- _Task details_
Beneath this line are the data; copy exactly the part of them that opens with the line containing "A Darker View (234, 147)" and closes with the line containing "Hawai'i (1057, 1067)", and only that part.

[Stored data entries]
Content starts

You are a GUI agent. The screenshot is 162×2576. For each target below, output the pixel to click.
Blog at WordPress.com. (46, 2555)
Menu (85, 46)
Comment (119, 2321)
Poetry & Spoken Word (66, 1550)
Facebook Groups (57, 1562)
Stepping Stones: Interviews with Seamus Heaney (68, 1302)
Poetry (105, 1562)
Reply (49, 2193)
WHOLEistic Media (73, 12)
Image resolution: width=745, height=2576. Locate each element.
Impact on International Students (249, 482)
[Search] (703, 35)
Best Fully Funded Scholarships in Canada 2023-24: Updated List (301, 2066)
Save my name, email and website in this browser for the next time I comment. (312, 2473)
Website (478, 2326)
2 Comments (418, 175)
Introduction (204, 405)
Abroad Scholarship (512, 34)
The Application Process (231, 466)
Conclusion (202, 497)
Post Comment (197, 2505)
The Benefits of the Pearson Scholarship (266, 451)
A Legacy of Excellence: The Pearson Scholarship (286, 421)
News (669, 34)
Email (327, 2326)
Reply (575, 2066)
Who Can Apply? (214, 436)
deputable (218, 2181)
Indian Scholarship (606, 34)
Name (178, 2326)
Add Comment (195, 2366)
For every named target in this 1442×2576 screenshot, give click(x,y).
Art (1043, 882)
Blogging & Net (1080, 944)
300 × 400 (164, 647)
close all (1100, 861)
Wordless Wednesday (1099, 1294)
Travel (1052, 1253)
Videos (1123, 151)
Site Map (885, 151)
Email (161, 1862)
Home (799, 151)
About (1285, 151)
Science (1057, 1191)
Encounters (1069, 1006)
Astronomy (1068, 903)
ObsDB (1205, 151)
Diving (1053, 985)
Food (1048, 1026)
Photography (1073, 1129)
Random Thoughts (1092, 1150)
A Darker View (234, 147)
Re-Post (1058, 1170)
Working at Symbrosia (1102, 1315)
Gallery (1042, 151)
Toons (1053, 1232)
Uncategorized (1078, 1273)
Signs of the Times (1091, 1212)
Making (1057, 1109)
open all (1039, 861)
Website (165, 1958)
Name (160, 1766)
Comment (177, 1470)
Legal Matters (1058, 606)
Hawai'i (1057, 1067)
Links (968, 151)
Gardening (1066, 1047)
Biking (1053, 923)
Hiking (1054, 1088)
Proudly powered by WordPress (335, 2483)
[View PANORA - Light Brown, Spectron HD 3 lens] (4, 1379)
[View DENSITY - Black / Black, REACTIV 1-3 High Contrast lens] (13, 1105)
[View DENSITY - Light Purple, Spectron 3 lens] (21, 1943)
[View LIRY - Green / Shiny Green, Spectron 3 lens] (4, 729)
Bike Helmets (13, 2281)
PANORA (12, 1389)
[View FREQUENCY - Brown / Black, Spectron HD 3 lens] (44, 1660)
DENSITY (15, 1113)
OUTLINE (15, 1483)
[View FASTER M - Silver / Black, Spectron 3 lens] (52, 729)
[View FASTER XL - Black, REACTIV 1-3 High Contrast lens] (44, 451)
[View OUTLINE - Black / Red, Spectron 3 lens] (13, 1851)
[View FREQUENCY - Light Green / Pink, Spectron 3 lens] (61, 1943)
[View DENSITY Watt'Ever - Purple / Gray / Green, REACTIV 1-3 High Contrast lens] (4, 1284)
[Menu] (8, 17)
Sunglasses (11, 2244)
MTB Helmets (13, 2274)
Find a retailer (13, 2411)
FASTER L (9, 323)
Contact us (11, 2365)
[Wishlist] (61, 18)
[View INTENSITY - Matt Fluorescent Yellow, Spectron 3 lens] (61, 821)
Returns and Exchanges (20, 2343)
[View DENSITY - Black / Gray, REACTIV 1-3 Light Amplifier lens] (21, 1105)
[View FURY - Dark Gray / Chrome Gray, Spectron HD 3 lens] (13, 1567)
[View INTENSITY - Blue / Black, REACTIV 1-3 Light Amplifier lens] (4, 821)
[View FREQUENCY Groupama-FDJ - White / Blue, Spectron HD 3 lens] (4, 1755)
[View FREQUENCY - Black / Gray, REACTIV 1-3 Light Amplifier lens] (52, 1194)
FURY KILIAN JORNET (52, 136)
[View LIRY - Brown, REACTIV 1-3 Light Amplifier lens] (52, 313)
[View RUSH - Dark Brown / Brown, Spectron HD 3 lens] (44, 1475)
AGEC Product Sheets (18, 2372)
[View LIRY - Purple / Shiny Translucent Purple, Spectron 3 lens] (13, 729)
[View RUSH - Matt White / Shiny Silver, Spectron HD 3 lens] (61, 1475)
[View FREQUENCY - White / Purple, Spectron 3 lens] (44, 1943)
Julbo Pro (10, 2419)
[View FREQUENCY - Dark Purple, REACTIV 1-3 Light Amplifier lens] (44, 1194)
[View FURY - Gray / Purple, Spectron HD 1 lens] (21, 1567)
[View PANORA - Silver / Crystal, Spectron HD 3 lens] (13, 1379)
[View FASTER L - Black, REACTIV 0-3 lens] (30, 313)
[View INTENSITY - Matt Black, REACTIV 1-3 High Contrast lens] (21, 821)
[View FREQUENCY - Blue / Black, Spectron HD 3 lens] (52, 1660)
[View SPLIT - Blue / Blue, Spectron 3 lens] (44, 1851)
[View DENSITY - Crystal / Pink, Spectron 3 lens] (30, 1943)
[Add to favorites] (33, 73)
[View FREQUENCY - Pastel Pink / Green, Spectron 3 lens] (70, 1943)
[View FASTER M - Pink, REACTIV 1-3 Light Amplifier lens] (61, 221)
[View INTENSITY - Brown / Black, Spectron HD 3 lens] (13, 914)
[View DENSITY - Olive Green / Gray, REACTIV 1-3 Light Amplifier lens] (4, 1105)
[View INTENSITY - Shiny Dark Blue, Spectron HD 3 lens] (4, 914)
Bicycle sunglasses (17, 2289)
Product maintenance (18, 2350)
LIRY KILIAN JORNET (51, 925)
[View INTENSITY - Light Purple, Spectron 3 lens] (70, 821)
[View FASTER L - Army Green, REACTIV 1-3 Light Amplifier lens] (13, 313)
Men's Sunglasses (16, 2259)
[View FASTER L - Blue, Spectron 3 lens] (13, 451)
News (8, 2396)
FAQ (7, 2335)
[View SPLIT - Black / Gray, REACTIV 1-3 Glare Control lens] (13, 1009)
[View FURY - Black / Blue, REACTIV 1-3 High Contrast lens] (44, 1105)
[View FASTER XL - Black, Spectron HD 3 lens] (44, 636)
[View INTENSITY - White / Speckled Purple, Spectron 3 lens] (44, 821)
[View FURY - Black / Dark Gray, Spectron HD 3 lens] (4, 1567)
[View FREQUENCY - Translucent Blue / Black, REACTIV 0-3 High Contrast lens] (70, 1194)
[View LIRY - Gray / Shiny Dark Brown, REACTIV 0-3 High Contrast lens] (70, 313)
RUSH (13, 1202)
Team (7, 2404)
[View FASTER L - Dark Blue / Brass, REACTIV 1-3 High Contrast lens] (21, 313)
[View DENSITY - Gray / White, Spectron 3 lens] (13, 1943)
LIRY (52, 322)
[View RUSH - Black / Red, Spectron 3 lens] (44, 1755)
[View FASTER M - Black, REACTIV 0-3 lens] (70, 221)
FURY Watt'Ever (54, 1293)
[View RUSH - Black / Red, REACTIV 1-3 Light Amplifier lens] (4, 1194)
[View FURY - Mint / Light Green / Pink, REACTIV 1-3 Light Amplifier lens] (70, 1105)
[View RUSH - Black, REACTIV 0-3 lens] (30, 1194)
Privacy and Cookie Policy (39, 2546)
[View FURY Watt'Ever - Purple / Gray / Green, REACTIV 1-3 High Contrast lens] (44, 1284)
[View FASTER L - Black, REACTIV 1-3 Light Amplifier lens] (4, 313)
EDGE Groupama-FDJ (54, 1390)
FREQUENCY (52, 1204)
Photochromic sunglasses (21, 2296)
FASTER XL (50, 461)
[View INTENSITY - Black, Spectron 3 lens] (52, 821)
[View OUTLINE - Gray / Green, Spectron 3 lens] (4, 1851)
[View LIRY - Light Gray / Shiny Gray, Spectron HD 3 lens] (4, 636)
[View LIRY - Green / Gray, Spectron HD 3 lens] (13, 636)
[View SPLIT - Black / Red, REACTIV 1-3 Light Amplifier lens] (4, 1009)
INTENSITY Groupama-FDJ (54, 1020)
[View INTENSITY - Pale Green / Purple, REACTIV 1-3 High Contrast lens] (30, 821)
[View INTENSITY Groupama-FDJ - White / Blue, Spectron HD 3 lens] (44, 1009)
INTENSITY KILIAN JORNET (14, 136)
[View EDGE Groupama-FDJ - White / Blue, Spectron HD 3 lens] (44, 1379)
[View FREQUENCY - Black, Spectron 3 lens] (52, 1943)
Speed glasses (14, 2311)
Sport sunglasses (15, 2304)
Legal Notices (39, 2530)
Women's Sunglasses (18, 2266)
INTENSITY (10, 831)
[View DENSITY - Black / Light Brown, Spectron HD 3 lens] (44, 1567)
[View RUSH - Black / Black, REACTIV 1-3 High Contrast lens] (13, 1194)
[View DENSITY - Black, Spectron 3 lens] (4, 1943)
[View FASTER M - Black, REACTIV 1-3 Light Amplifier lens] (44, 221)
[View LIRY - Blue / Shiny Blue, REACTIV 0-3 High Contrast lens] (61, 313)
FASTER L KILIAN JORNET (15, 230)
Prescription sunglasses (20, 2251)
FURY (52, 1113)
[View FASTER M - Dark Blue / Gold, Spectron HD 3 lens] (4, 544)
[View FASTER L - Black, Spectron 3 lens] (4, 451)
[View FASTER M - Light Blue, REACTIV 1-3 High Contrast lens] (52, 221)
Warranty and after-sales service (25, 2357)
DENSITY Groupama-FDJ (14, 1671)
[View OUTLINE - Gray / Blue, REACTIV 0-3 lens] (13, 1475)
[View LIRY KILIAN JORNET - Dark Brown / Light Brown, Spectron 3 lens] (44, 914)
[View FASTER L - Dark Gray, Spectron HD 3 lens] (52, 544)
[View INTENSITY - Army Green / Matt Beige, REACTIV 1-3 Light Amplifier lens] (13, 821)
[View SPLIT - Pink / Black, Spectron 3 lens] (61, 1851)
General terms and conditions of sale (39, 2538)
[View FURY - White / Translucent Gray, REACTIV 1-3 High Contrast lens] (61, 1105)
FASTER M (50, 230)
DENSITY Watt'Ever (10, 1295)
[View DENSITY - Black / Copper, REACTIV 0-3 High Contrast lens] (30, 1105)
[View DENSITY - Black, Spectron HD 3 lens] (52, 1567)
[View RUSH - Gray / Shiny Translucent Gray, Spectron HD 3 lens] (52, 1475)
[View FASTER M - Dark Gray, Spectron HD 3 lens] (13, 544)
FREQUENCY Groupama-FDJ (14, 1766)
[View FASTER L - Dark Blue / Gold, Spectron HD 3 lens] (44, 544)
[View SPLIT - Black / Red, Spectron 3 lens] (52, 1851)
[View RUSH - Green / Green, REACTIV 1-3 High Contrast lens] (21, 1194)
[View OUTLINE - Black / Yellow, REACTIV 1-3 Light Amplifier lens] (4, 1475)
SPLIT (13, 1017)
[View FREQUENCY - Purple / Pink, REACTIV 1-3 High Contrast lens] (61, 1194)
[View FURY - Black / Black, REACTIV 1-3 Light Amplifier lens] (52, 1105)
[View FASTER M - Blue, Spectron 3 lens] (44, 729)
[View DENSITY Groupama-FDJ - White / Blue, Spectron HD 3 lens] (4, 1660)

Content ends

- _Answer box_
A Darker View (234, 147)
Re-Post (1058, 1170)
Working at Symbrosia (1102, 1315)
Gallery (1042, 151)
Toons (1053, 1232)
Uncategorized (1078, 1273)
Signs of the Times (1091, 1212)
Making (1057, 1109)
open all (1039, 861)
Website (165, 1958)
Name (160, 1766)
Comment (177, 1470)
Legal Matters (1058, 606)
Hawai'i (1057, 1067)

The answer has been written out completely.